1, 2 Fatty liver is the earliest response to alcohol drinking and FDA-approved Drug Library ic50 occurs in almost everyone who drinks heavily,3 whereas more severe forms of alcoholic liver injury typically develop in up to 35% of heavy drinkers.1, 2 No specific medical treatment is needed for patients with simple alcoholic
fatty liver, which usually resolves within several weeks of alcohol withdrawal. More severe forms of alcoholic liver disease such as alcoholic hepatitis require treatment.
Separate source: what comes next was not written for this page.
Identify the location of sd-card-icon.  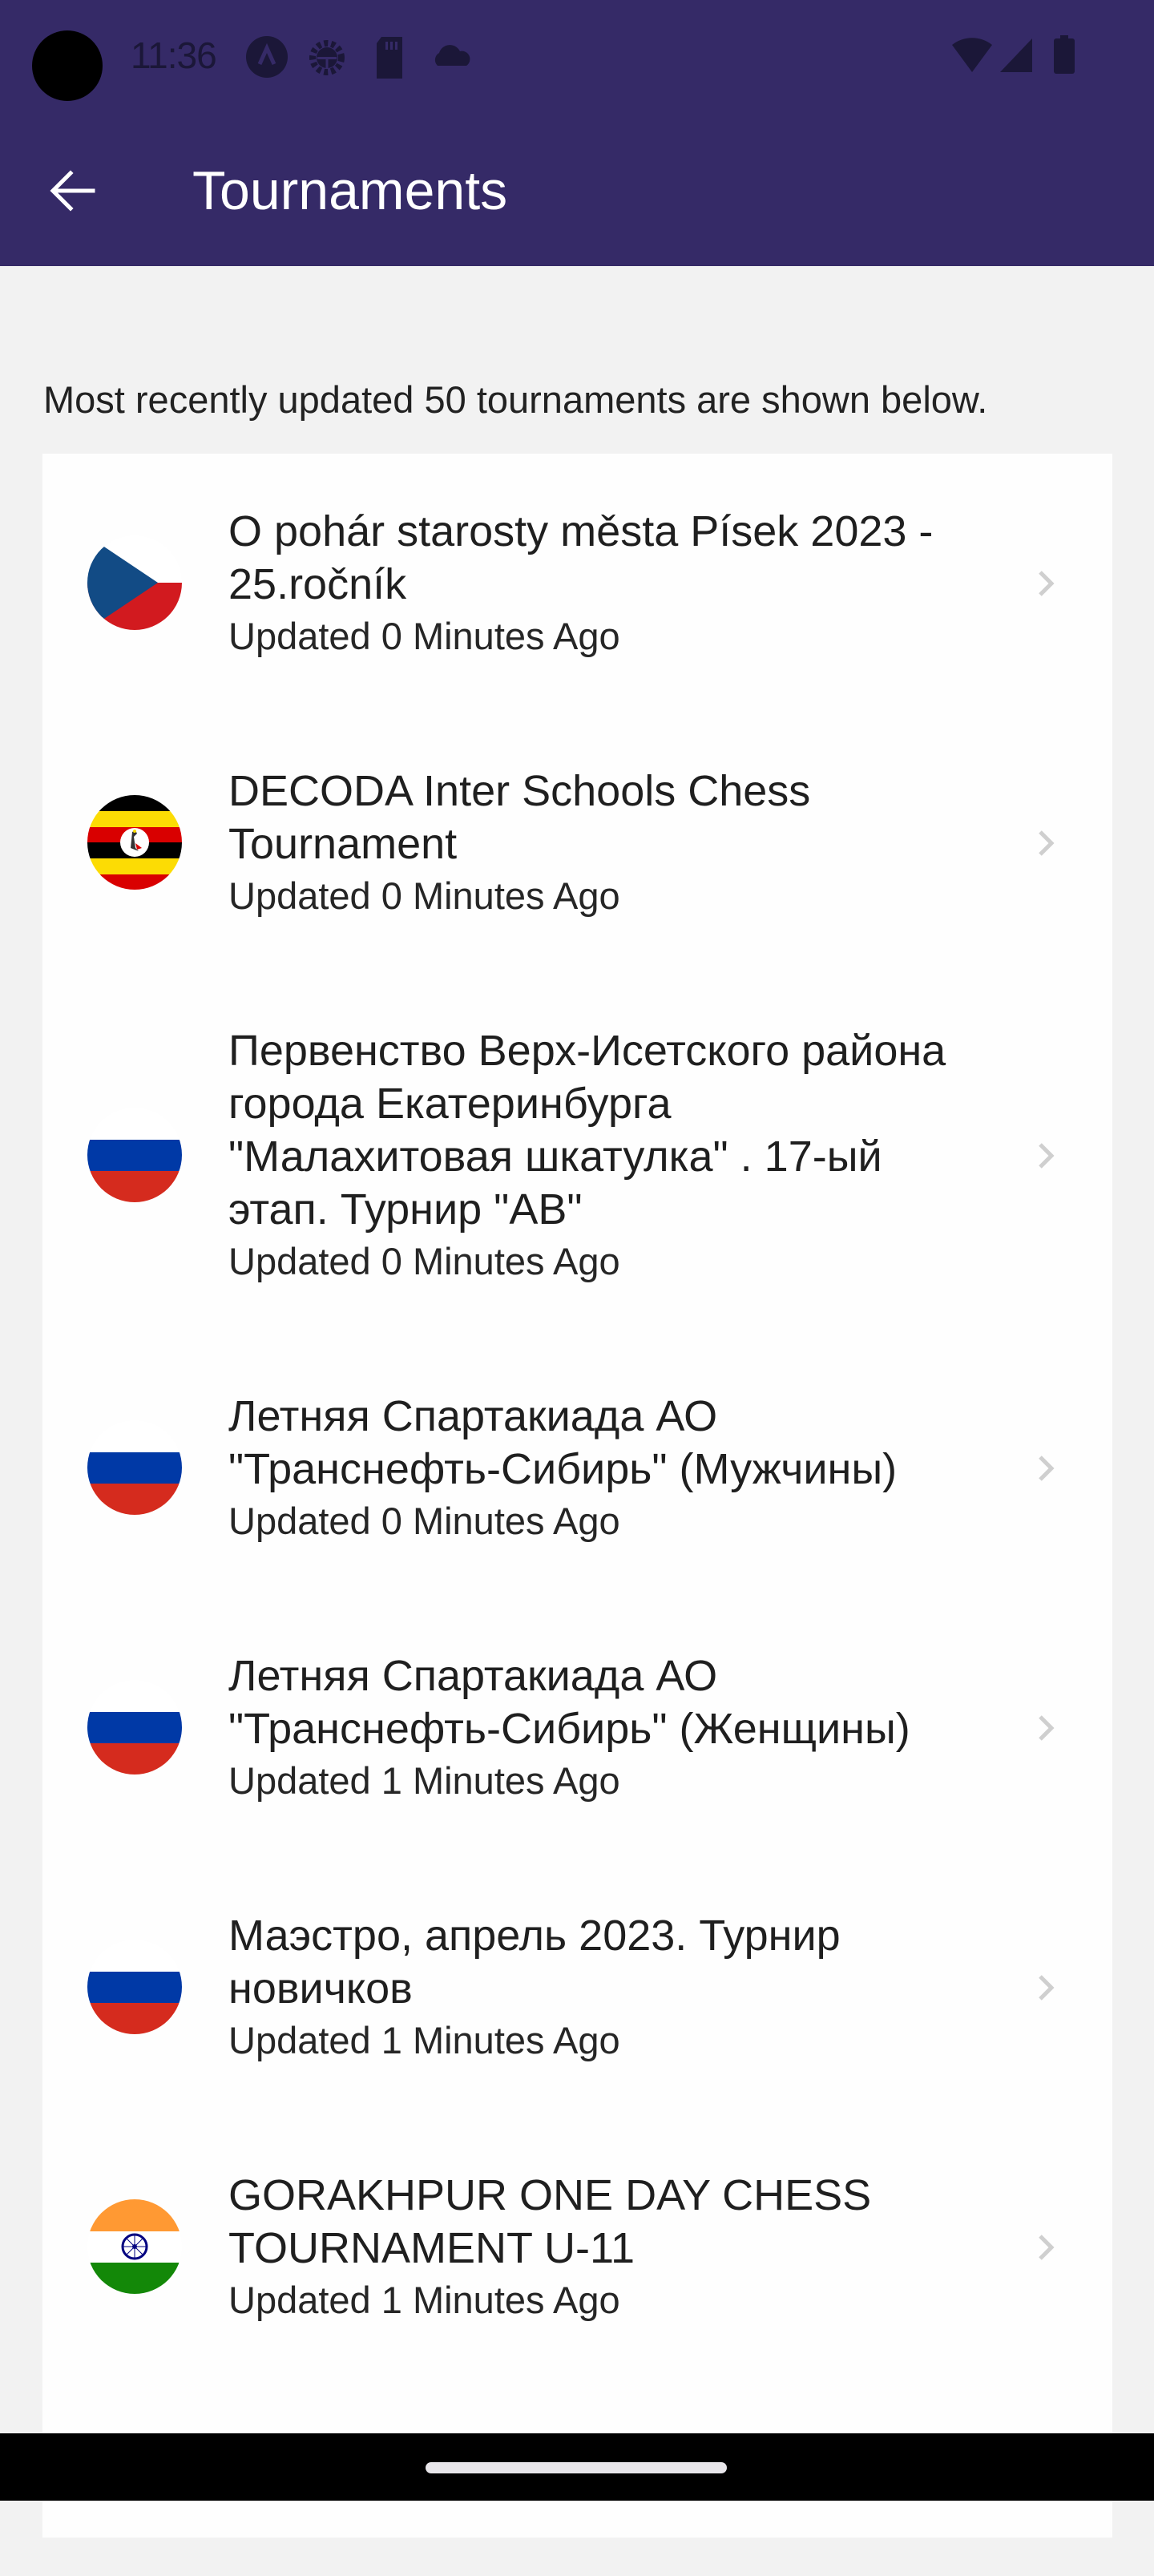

Current therapeutic options for alcoholic hepatitis include corticosteroids or tumor necrosis factor alpha (TNF-α) inhibitor therapy; however, these treatments have generated controversial results and are associated with increased rates of infection.2, 4-7 Interleukin-22 (IL-22), a recently identified cytokine that is produced by Th17 cells and natural killer cells, has been shown to play an important role in controlling bacterial infection, homeostasis, and tissue repair.8, 9 The biological effect of IL-22 was believed to be mediated mainly via activation of the signal transducer and activator of transcription 3 (STAT3) signaling pathway through
binding of IL-22 receptor 1 (IL-22R1) and IL-10R2, although high concentrations of IL-22 can also activate many other signaling pathways including STAT1, STAT5, mitogen-activated check details protein kinases, AKT, nuclear factor-κB, activator protein-1, and so forth.8 Recently, we and others have demonstrated that IL-22 treatment prevents T cell hepatitis,10 stimulates liver regeneration,10, 11 and improves fatty liver.12 Thus, we hypothesize that IL-22 treatment could be a potential therapeutic option to ameliorate alcoholic liver disease. Here, we test this hypothesis in a murine model of alcoholic liver injury induced by chronic-binge ethanol feeding. During the last 5 decades,
many animal heptaminol models of alcoholic liver injury have been developed,13-17 which have significantly helped us understand the molecular mechanisms of alcoholic liver disease. Presently, the most commonly used model for alcoholic liver injury in rodents is voluntary feeding with the Lieber-DeCarli liquid ethanol-containing diet.17-22 However, this model only induces minor hepatic lesions such as fatty liver and slight elevation of serum ALT, especially in male mice.17-22 In contrast, the Tsukamoto-French model, which administers a higher dose of ethanol through continuous intragastric feeding, causes more severe forms of liver injury such as steatosis and mild liver inflammation and fibrosis.13, 23 However, this model has not been widely used in many laboratories because of its technical difficulty, requirement for animal husbandry, and the expense of equipment.23 Lastly, another popular animal model of liver injury features ad libitum feeding of a liquid diet containing ethanol followed by a challenge with endotoxin or hepatotoxins, or other substances.